▶ **Exercise details**: Having located "Viewport: 1024px width, 717px height.", write out its line and the remaining lines of the material exactly, the last one included, but not the pictures.

*** Information Section Begins ***

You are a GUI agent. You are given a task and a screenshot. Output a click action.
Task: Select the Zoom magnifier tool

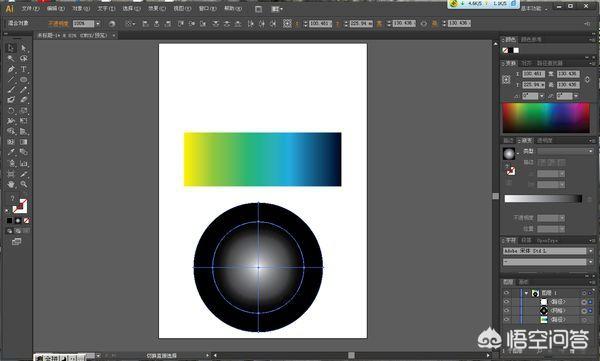pyautogui.click(x=24, y=184)
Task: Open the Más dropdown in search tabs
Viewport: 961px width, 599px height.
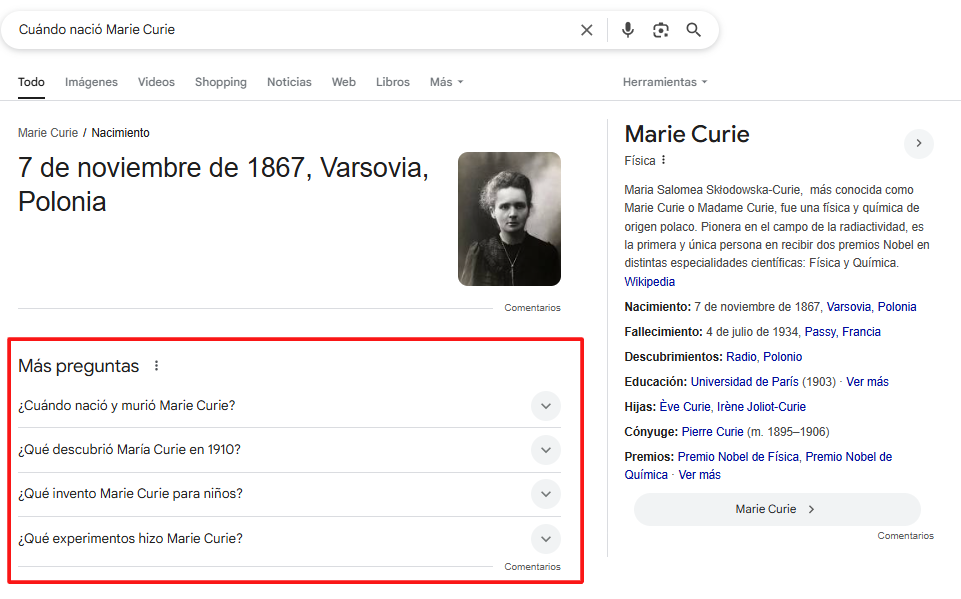Action: 446,82
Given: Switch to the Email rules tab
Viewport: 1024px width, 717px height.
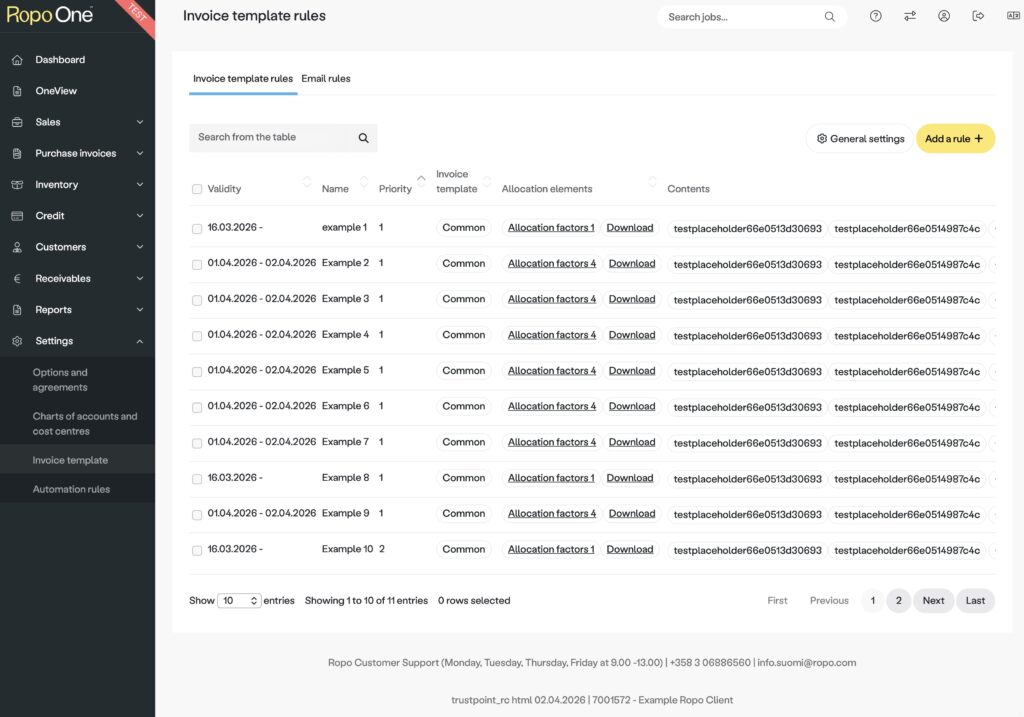Looking at the screenshot, I should pyautogui.click(x=326, y=78).
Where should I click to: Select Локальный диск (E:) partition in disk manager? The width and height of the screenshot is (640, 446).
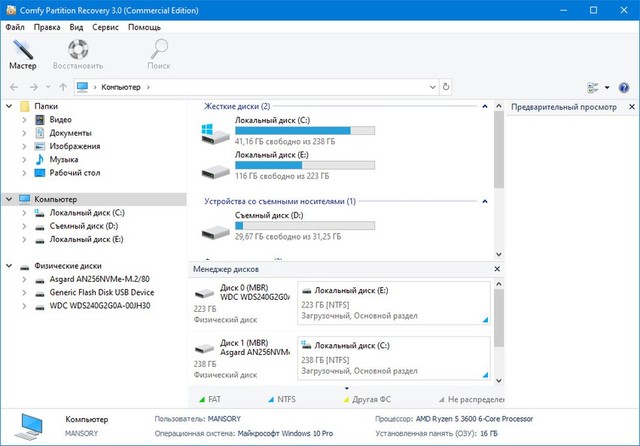point(395,303)
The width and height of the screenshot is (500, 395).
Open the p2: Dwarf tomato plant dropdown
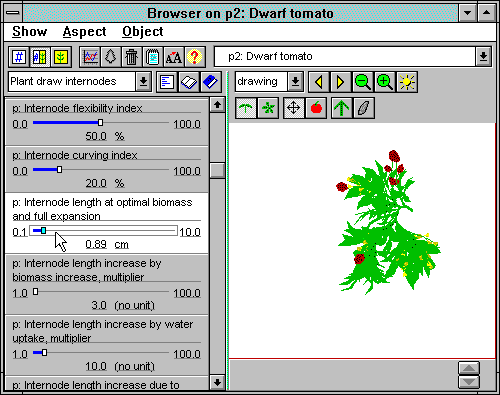click(483, 56)
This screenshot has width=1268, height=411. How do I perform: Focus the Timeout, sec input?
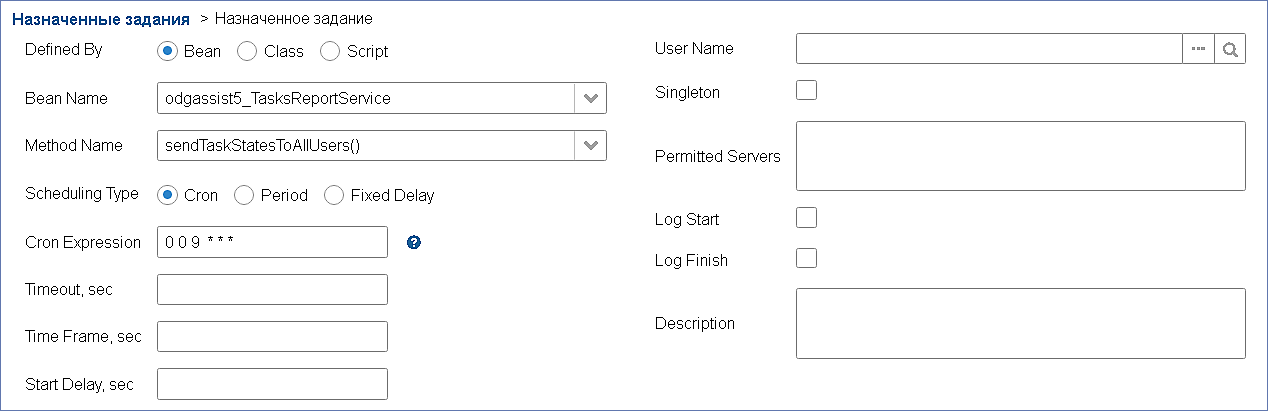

*** Information Section Ends ***

▶ **Finished task**:
Viewport: 1024px width, 717px height.
Looking at the screenshot, I should pyautogui.click(x=326, y=78).
Where should I click to: Select Локальный диск (E:) partition in disk manager? The width and height of the screenshot is (640, 446).
point(395,303)
The width and height of the screenshot is (500, 395).
Open the p2: Dwarf tomato plant dropdown
click(483, 56)
This screenshot has width=1268, height=411. How do I perform: Focus the Timeout, sec input?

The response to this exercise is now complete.